Ius cogens ¡penal! y deslealtad normativa. (a propósito del juzgamiento de causas de DDHH).
Ius cogens ¡penal! y deslealtad normativa. (a propósito del juzgamiento de causas de DDHH).
14/08/2024
13 de agosto de 2024
Es una verdad irredargüible en ámbitos extrajurídicos que los argumentos morales son más poderosos que los argumentos técnicos, básicamente, porque convocan a algo mucho más profundo que estos últimos (el uso que la política ha hecho de esta realidad es un ejemplo clásico). Sin embargo, en el dominio del Derecho, “la cosa es distinta”, sobre todo en el derecho penal.
En la esfera estrictamente jurídica, se plantea la eterna pugna entre el derecho y la moral o entre el derecho positivo y el derecho natural, que se devela de manera patente en estas causas de DDHH, y hasta ahora, con una ventaja del iusnaturalismo. Esta preeminencia ha sido una máxima del derecho internacional de los DDHH, que a través de las normas de ius cogens, ha sido capaz de asentar una jurisprudencia global uniforme, avanzando hacia un verdadero ius cogens ¡penal!, y que, en el caso de Chile, se ha evidenciado con mucha mayor intensidad, así como un fetiche jurisprudencial, siendo incluso capaz de desmantelar principios penales básicos, como la imprescriptibilidad, la irretroactividad o la tipicidad, por mencionar los más relevantes.
Dicho esto, podemos apreciar del estudio de causas de DDHH, la existencia de diversos estándares normativos e interpretativos entorno a la “obligación de investigar”, teñidos de esta moralina, y que han sido recogidos con ímpetu por diversos ministros de fuero, y a partir de distintos fallos de la Corte Interamericana de DDHH (emblemático es el caso Almonacid Arellano vs. Chile, de 26/09/2006).
Con todo y eso, cabe precisar que tanto la Corte Interamericana -un tratado de DDHH propiamente tal- como el Estatuto de Roma -el instrumento punitivo internacional por excelencia- sí reconocen principios limitadores del ius puniendi, y sí los aplican en sus fallos, cuestión que lamentablemente, no ha ocurrido en el caso de nuestros tribunales, según veremos a continuación.
En efecto, algunos jueces criollos, pretendiendo “innovar” en esta materia, han caído en un trasnochado “colonialismo” jurisprudencial, renegando de nuestra ley y Constitución, para abrazar instrumentos ajenos y extraños a nuestra cultura penal, pero que les permiten materializar -de manera “eficiente”- su particular sentido de justicia, buscando -en palabras de ellos- crear una “nueva regla que inspire la solución de un caso que puede ser perfectamente aplicable a casos similares”, y que les permite aseverar con total desparpajo -en relación a hechos pretéritos juzgados en el presente- que “estamos no solamente ante un tipo de delito doloso, sino ante un delito de lesa humanidad. Delito de lesa humanidad donde no es aplicable la imputación objetiva. (énfasis agregado)

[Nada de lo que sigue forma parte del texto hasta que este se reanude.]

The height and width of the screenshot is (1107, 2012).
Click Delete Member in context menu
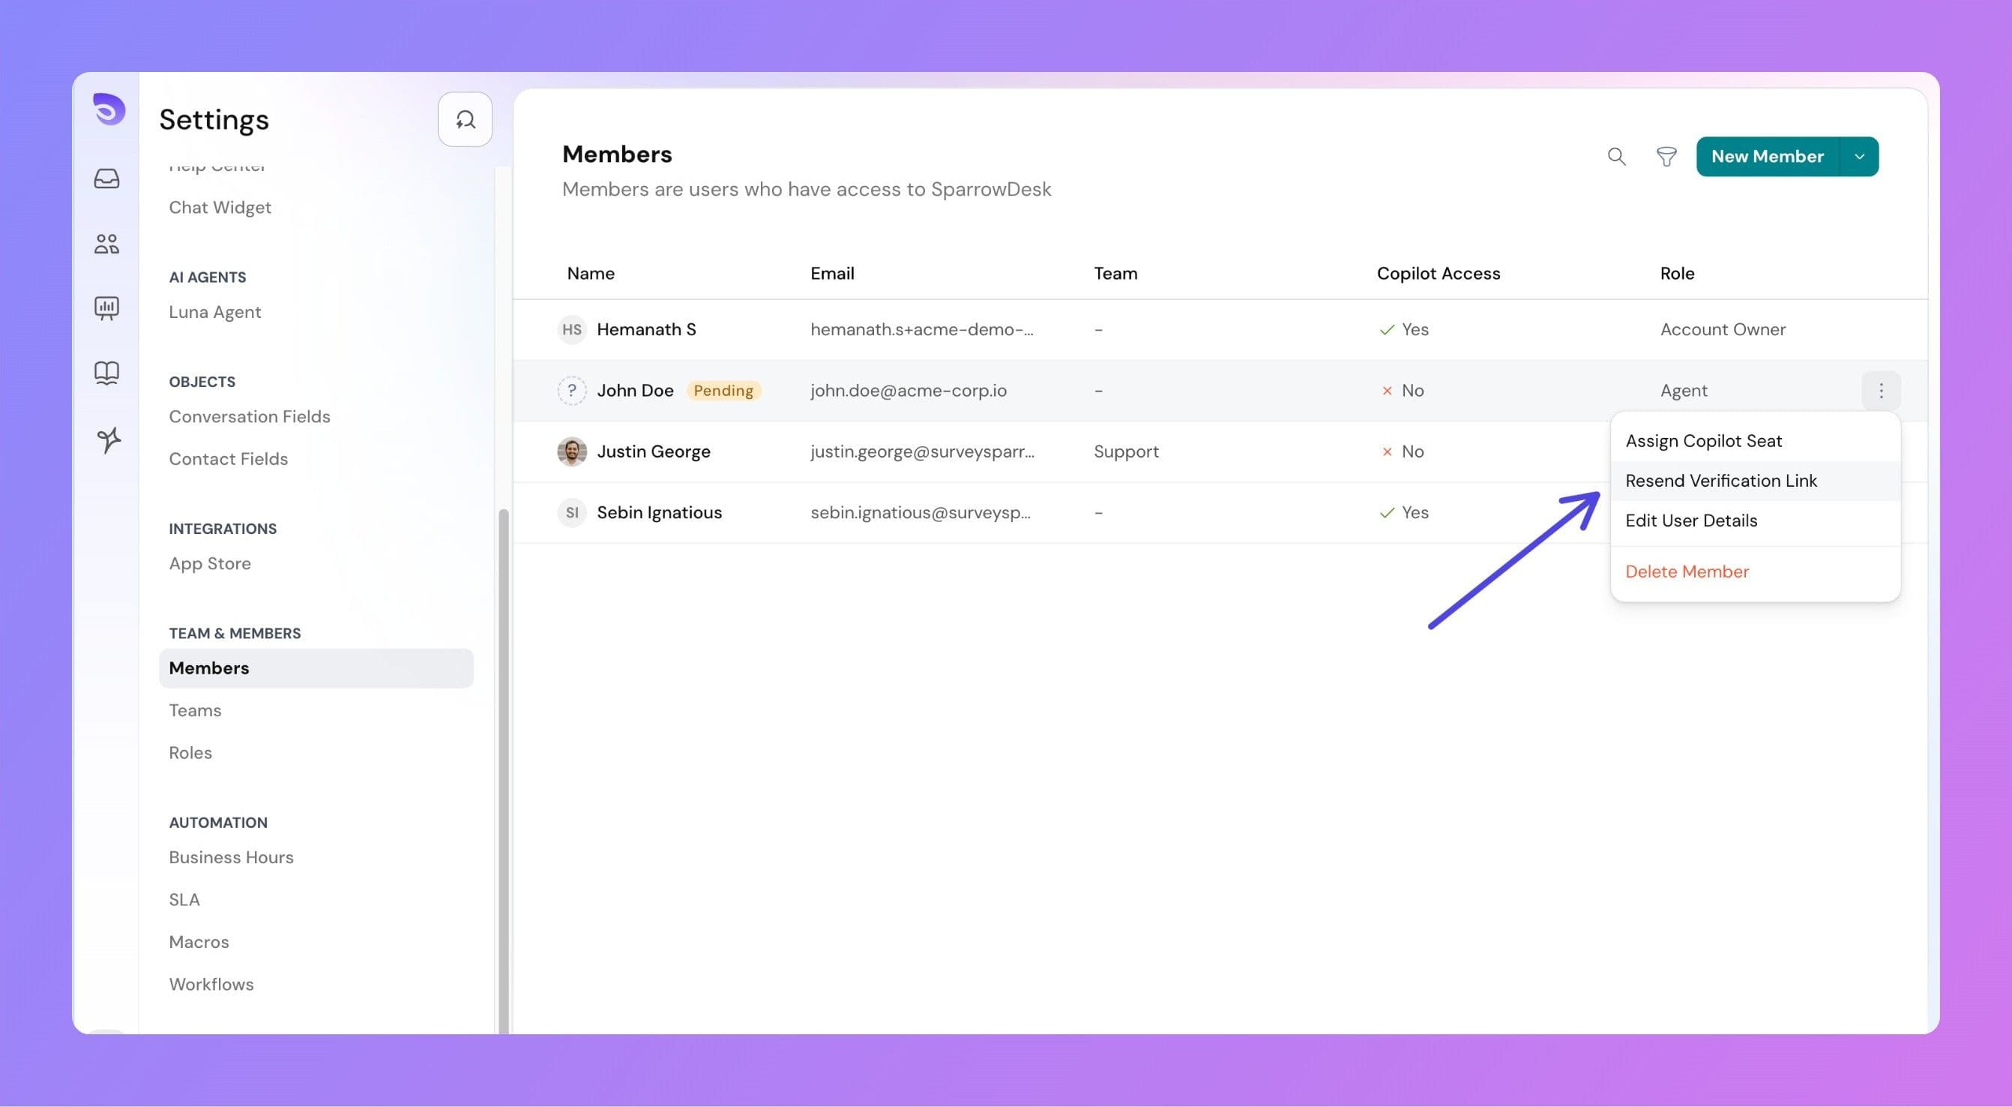coord(1686,571)
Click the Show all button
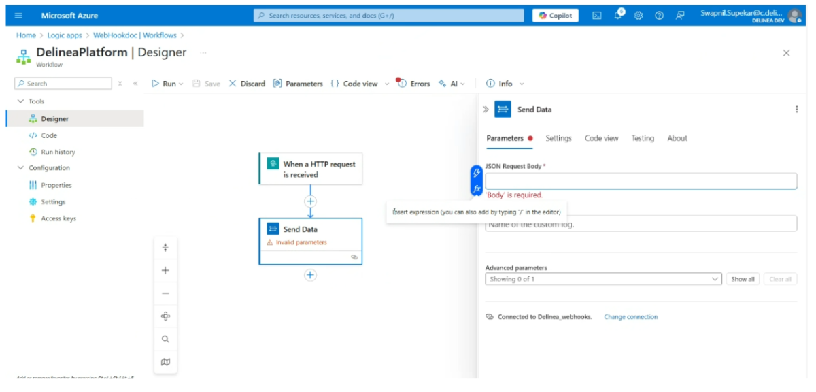 (743, 279)
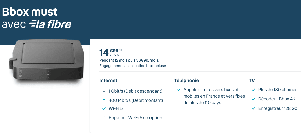Viewport: 301px width, 133px height.
Task: Click the upload arrow icon beside 400 Mbit/s
Action: point(104,100)
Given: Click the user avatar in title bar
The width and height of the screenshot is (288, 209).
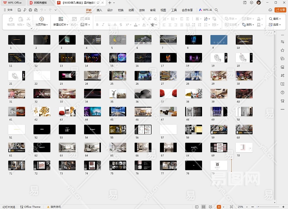Looking at the screenshot, I should pos(259,2).
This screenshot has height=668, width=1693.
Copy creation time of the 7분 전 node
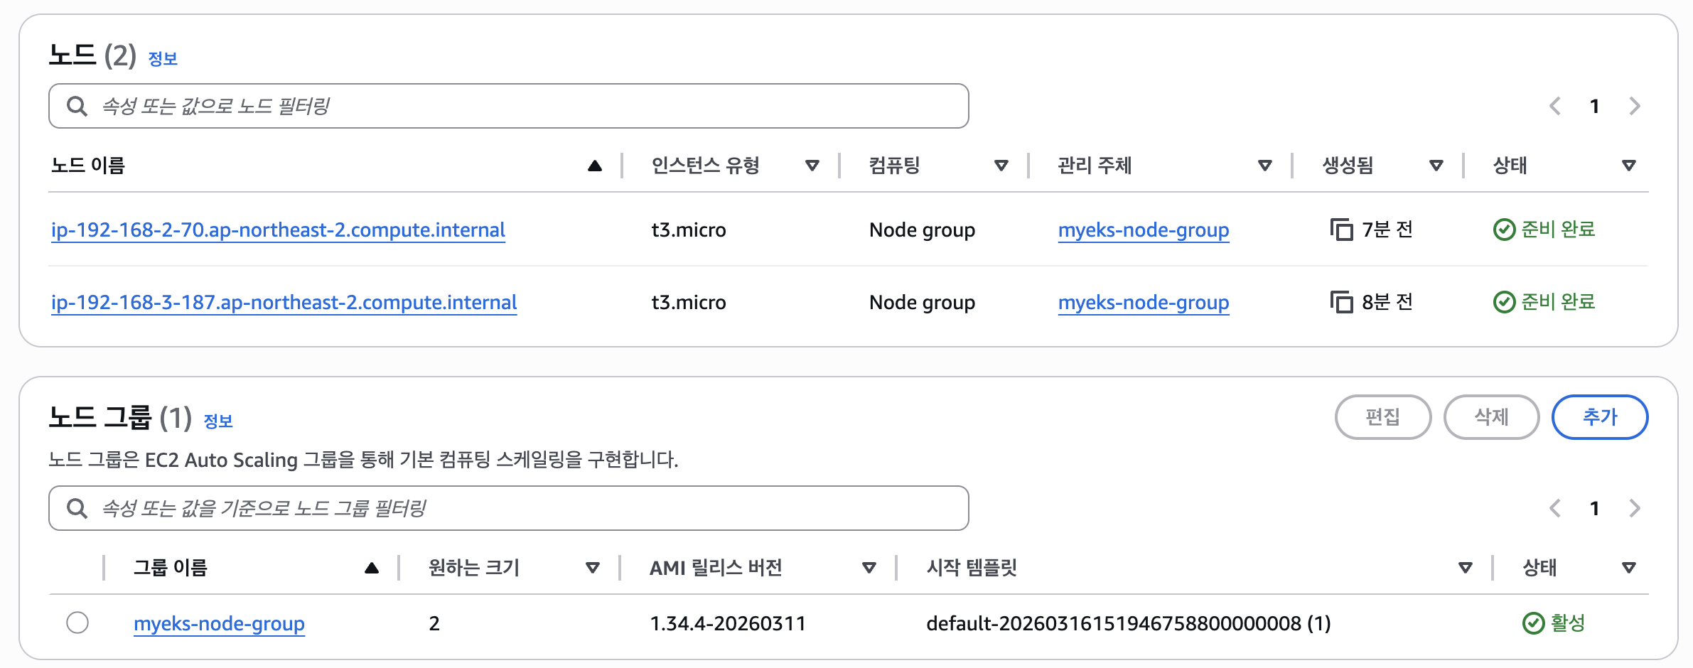[x=1341, y=230]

De este modo, para lograr el objetivo propuesto, estos sentenciadores -partiendo de un “contexto general de violaciones a DDHH”– han importado ideas “añejas” y “manoseadas”, propias del Holocausto y la posterior purga nazi, y que, por medio de la analogía, han aplicado implacablemente a la situación ocurrida durante el Gobierno Militar, especialmente, durante el período comprendido entre el 11 de septiembre de 1973 y el 10 de marzo de 1978 (época “supuestamente” cubierta por el DL n° 2.191 de Amnistía).
Ahora bien, luego de tener definido ese “contexto”, el cual abarca absolutamente todo -tiñendo de sesgo el proceso y su prueba- estos ministros enjuician las causas con los ojos de un juez internacional, pero desde un estrado más propio de Nuremberg que de La Haya, haciendo caso omiso a las reglas penales establecidas por nuestra legislación.
De hecho, ellos mismos se jactan de su rol de juez “supranacional” y no dudan -en virtud de esta “auto asunción”- en increpar a las defensas de los acusados, sugiriéndoles que “deben situarse en la sede del Derecho Internacional de los Derechos Humanos y lo que significa la violación de los Derechos Humanos y el delito de lesa humanidad”. (todos los extractos en cursiva fueron tomados de fallos del Ministro de Fuero Álvaro Mesa Latorre).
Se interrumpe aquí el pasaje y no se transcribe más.